#### Extracted text ####

Genome-Wide Analysis of Long Noncoding RNA Profile in Human Gastric Epithelial Cell Response to Helicobacter pylori

Abstract

Long noncoding RNAs (lncRNAs) are an important class of pervasive genes, and their misregulation has been shown in various types of diseases. However, the relationship between lncRNAs and the immune response to pathogen infection has been rarely reported. Helicobacter pylori is a major human pathogenic bacterium that causes gastritis, peptic ulcer disease, mucosa-associated lymphoid tissue lymphoma, and gastric cancer. The regulatory mechanism of the H. pylori-induced immune response is not yet clear. In the present study, we identified nonoverlapping signatures of a small number of lncRNAs that were aberrantly expressed in H. pylori-infected gastric epithelial cells using microarray analysis followed by bioassays. From microarray data, we found that 23 lncRNAs were upregulated and 21 were downregulated. Five lncRNAs, XLOC_004562, XLOC_005912, XLOC_000620, XLOC_004122, and XLOC_014388, were further evaluated using quantitative reverse transcription-PCR, and the results matched well with microarray data. In addition, XLOC_004122 and XLOC_014388 were decreased in gastric mucosal tissues of H. pylori-positive patients. Differentially expressed lncRNAs may play a partial or key role in the immune response to H. pylori, and this may provide potential targets for the future treatment of H. pylori-related diseases.

#### Information shown ####

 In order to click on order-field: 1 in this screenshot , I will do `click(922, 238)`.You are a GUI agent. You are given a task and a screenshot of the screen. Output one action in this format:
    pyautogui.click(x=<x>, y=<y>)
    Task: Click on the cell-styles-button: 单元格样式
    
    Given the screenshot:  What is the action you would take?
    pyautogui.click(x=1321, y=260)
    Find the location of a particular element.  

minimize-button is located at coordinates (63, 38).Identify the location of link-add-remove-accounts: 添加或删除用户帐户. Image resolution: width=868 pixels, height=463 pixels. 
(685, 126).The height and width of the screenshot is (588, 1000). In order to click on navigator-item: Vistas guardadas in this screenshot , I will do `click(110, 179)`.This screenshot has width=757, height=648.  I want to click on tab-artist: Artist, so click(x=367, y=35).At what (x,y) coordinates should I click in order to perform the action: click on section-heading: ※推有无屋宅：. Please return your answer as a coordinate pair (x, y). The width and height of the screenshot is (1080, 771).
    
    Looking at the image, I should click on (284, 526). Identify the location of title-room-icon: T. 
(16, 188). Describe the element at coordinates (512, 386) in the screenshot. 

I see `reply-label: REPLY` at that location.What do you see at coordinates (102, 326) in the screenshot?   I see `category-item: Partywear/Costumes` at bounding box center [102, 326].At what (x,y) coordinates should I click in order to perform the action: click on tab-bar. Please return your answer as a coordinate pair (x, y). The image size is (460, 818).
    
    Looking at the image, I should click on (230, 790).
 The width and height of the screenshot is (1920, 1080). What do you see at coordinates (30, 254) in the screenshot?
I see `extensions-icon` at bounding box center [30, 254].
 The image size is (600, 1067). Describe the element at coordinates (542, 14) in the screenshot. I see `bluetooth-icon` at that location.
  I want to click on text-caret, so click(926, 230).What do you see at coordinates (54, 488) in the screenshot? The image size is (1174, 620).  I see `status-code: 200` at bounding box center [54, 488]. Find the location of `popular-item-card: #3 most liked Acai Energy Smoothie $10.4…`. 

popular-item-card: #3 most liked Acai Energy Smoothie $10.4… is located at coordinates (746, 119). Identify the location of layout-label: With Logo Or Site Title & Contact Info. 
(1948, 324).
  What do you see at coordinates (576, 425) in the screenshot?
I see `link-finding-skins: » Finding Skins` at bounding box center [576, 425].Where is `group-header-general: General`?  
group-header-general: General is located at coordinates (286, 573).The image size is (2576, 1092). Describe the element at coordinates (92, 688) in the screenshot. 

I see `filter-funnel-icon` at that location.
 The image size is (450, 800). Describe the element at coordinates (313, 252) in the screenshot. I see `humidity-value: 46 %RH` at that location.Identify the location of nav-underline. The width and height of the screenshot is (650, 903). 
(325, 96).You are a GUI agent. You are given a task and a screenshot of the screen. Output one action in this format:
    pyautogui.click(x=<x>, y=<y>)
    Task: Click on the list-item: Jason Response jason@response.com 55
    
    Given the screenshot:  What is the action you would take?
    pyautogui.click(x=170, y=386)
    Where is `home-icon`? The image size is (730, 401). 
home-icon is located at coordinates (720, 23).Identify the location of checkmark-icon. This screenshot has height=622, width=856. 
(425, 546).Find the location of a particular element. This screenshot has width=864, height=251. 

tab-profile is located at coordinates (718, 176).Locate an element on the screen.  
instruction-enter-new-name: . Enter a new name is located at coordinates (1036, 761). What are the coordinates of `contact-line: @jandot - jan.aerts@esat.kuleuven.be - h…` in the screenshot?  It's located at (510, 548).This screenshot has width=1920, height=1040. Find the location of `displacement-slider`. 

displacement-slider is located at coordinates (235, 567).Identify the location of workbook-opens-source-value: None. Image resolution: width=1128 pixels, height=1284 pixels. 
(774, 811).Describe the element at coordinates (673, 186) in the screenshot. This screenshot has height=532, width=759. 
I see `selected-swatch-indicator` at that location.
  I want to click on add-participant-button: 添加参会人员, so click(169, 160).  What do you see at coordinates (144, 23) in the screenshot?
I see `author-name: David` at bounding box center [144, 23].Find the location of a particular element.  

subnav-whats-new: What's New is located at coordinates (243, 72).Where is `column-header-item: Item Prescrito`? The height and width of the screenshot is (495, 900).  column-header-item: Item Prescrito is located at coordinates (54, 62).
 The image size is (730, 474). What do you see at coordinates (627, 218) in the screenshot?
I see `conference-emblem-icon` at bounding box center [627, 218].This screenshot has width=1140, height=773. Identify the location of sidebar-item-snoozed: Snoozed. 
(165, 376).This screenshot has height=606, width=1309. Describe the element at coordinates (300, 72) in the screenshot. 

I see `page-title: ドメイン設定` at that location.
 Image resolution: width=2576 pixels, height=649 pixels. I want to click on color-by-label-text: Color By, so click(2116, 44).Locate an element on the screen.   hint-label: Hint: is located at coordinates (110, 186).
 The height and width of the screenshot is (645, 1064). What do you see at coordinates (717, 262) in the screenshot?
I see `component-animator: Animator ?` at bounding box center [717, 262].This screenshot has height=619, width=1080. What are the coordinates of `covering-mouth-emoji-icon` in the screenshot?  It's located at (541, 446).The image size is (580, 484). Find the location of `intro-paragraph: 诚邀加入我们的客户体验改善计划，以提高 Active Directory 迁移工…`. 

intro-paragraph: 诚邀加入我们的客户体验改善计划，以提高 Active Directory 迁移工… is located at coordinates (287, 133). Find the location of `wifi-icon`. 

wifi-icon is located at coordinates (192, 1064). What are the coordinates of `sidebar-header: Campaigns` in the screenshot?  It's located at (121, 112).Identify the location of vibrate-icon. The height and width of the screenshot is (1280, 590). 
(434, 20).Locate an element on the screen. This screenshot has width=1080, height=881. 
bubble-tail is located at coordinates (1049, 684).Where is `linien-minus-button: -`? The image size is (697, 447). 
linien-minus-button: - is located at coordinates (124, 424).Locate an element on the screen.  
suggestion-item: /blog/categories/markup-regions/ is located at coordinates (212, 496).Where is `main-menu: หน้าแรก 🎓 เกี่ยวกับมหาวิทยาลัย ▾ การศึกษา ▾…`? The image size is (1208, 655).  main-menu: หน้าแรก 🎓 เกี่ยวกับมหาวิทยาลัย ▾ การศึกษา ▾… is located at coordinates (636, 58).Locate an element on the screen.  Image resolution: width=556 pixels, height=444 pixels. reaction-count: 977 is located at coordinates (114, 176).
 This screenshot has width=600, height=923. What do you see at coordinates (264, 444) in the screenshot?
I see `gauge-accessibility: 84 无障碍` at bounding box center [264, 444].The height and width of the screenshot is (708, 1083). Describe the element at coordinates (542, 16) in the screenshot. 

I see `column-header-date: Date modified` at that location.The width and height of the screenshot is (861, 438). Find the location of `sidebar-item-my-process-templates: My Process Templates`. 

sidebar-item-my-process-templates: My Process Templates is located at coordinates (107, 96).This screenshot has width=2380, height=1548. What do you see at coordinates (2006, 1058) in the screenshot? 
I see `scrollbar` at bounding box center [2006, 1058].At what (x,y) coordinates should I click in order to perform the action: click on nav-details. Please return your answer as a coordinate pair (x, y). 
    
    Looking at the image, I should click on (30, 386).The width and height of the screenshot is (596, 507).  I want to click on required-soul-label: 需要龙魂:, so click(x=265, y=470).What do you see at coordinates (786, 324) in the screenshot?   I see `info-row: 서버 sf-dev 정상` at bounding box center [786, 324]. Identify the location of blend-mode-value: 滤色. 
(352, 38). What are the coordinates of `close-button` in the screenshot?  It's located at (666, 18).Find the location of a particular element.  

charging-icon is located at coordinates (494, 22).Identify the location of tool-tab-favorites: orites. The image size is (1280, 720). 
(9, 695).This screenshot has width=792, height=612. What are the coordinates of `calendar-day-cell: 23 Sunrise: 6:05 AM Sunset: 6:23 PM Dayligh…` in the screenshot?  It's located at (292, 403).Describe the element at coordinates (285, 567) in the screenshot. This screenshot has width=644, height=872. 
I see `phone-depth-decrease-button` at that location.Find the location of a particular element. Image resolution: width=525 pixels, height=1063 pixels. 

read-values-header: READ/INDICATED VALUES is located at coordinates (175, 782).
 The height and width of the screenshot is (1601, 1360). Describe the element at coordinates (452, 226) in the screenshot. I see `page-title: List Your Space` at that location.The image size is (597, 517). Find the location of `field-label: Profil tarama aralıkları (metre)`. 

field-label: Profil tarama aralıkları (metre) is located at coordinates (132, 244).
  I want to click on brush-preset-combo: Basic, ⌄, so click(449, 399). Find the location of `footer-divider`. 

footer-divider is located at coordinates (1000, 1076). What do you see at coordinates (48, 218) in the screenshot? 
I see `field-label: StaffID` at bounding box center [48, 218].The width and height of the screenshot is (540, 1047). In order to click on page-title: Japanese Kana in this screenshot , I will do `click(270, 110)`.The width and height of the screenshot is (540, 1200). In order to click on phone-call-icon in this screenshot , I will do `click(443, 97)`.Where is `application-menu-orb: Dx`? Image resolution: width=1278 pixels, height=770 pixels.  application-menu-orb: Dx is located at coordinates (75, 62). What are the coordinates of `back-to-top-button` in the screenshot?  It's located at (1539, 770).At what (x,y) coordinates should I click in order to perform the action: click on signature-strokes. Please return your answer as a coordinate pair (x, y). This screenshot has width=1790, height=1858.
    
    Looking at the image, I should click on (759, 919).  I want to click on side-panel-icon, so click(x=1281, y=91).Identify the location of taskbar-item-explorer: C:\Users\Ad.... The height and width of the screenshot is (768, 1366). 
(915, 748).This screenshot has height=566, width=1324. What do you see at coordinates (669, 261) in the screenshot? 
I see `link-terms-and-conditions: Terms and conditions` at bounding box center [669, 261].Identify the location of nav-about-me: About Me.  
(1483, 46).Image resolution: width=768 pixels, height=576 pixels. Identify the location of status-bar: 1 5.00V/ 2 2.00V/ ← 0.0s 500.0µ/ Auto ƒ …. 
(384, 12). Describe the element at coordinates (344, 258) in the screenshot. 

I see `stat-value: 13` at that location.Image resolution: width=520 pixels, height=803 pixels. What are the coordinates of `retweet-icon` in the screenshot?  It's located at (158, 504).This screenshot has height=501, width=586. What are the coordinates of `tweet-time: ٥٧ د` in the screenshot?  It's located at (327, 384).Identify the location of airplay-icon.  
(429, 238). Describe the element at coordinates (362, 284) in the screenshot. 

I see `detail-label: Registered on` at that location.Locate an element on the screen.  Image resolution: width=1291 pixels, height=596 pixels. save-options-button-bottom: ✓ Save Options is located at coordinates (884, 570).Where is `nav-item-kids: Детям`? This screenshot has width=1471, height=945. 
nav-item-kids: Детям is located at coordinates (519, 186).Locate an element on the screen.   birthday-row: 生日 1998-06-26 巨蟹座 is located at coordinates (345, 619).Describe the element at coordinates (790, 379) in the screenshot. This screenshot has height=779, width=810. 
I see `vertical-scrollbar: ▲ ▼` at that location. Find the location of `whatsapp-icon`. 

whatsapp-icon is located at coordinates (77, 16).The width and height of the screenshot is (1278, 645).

####

● **Exercise prompt**
According to the abstract on lncRNAs in H. pylori-infected gastric cells, why might the differentially expressed lncRNAs offer potential targets for future treatment of H. pylori-related diseases? Answer in one to three sentences. The items play no part in what follows.

● **Written response**
The differentially expressed lncRNAs may play a partial or key role in the immune response to H. pylori. Because of that possible role, they may provide potential targets for treating H. pylori-related diseases.